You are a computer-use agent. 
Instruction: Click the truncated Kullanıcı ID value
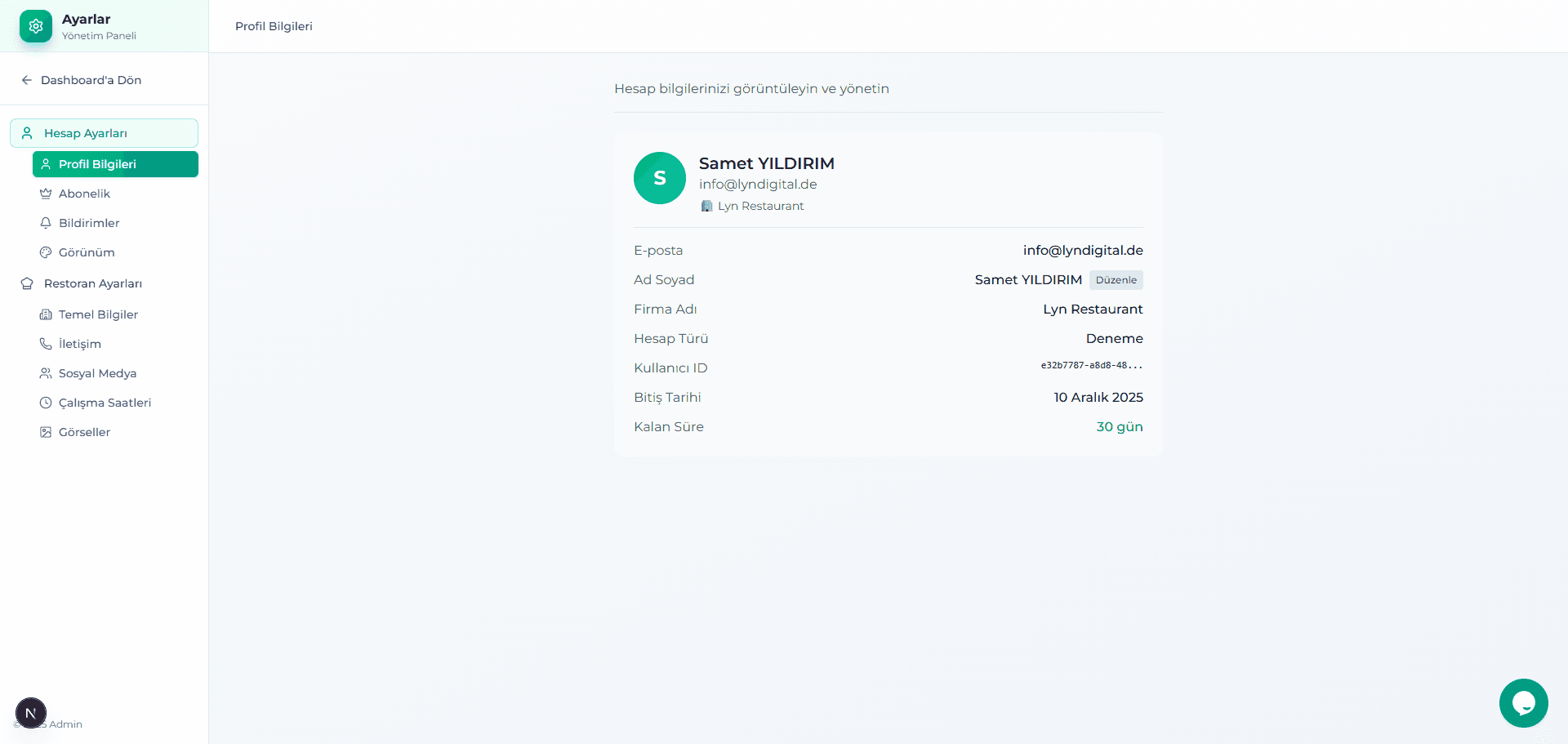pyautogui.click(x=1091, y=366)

...

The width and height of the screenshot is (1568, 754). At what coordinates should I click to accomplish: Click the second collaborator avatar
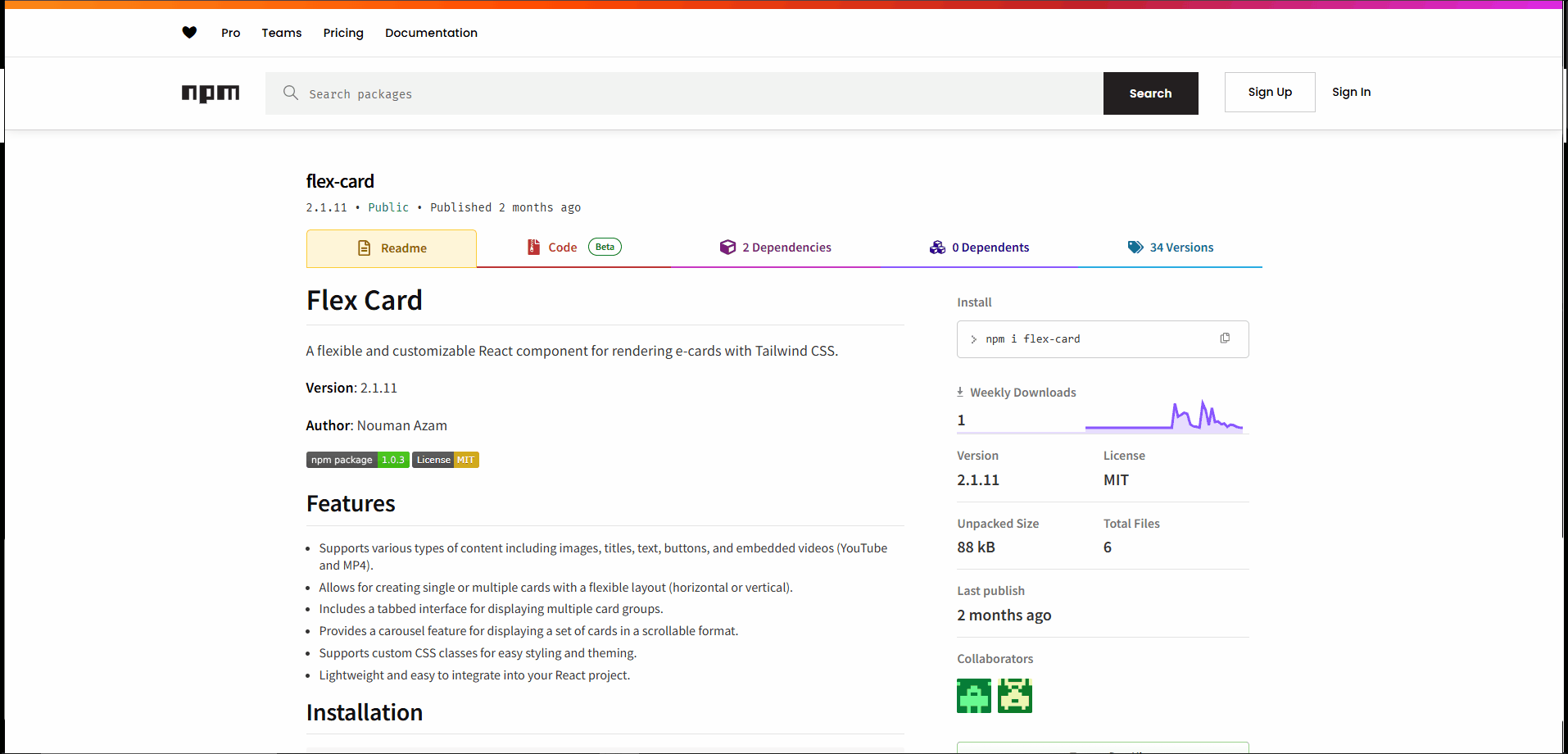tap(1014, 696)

→ Stated task
Turn the records between the lines holding "You are a computer-use agent." and "pyautogui.click(x=1091, y=366)", inclusive, into a numbered list, skipping any blank lines. Leave the pictures out.

→ Output for this exercise
1. You are a computer-use agent. 
2. Instruction: Click the truncated Kullanıcı ID value
3. pyautogui.click(x=1091, y=366)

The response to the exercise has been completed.